Its Executive Director, Abiodun Baiyewu, while speaking at the opening of a recent workshop on ‘translating the ECOWAS mining directive and regional instruments within the context of business and human rights,’ in Abuja, said the fundamental rights of host communities of mining operations in the country were constantly abused by mining operators who leave such communities in misery after exploiting their resources.
Baiyewu, said given the reported losses suffered by host communities across the country, especially in Zamfara and Kogi States, it had become imperative for mining companies to be more responsible in their operations.
She said it was chiefly the responsibility of the government to ensure this happened.
According to her, there is an urgent need to balance the practice of mining as a commercial venture seeking to earn profit from the natural resources of communities and rights of host communities to good health and clean environment.
Baiyewu, underpinned this call with the government’s recent reported look-in on solid minerals mining as an alternative to crude oil revenue.
She explained in this regards that: “Mining is becoming a major concern in Nigeria and we must not make the mistakes we made with the hydrocarbon in the mining industry. If mining would work for the rights of Nigerians, it must be a deliberate effort to ensure that rights of Nigerians are protected.”
Going further, Baiyewu, pointed out that mining businesses should be concerned about human rights because, “if they don’t, they will create hostile communities.”
“Hostile communities will eventually impact on their bottom line and their profit margin,” she added, while indicating that Nigeria was yet to submit any document to the Economic Community of West African States (ECOWAS) despite 2014 being the deadline for the submission of implementation plan of the ECOWAS mining directives.

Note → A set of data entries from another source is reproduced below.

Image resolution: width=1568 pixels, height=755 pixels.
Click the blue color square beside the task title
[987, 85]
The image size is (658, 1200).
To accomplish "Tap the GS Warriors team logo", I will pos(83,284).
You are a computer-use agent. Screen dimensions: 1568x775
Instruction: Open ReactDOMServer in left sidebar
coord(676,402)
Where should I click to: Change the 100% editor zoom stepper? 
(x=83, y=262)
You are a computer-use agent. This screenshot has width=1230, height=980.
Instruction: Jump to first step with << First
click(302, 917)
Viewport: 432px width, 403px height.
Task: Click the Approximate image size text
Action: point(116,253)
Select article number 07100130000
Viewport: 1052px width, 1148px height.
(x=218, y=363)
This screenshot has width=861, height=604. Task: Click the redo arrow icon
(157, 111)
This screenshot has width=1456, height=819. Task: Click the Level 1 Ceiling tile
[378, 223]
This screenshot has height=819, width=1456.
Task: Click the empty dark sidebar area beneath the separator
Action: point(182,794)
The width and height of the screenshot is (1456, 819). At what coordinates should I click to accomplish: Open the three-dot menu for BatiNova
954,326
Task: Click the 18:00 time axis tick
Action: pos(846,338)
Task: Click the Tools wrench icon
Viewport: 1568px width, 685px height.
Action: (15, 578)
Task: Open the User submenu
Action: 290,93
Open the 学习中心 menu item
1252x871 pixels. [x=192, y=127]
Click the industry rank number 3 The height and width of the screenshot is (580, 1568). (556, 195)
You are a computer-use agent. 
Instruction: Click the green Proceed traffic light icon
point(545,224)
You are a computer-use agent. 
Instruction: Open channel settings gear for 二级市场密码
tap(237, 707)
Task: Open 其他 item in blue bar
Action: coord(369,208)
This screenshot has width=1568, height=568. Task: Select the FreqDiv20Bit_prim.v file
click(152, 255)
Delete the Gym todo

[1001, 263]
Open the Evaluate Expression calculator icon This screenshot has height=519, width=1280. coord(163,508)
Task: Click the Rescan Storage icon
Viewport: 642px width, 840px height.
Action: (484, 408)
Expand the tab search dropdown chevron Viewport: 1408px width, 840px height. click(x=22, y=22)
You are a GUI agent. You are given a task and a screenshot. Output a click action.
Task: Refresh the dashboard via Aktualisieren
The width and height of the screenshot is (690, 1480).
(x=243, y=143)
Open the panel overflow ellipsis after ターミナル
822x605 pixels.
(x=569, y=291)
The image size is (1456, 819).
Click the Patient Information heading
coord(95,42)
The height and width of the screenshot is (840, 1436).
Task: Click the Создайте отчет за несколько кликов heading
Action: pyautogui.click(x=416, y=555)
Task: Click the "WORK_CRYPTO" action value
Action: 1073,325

She however observed that ECOWAS has not developed any sanction for countries who fail to implement the directives, but noted that countries such as Ghana, which were already implementing the plan had started reaping the benefits.
Baiyewu said: “In Ghana production is higher and the general state of the communities has become more peaceful since they started the implementation.”
Also, she explained that most of the illicit financial flows from mining in Africa come largely from Nigeria, and that data showed Nigeria has more gold than Ghana, but simply fails to manage the mining process of her gold deposits.
She thus urged the government to do more to protect mining host communities as they have become more vulnerable to mining activities in their domain.
Similarly, in his address at the meeting, the Permanent Secretary in the Ministry of Mines and Steel Development, Dr. Abdulkadir Muazu explained that as a regulator, the ministry recognised that government and mining title holders have the primary responsibility to promote and protect human rights of mining host communities in the country.
Muazu, explained: “We are mindful of the need to improve economic and social justice within the communities in decision making processes with regard to mineral exploitation as part of an efficient conflict prevention policy and strategy.”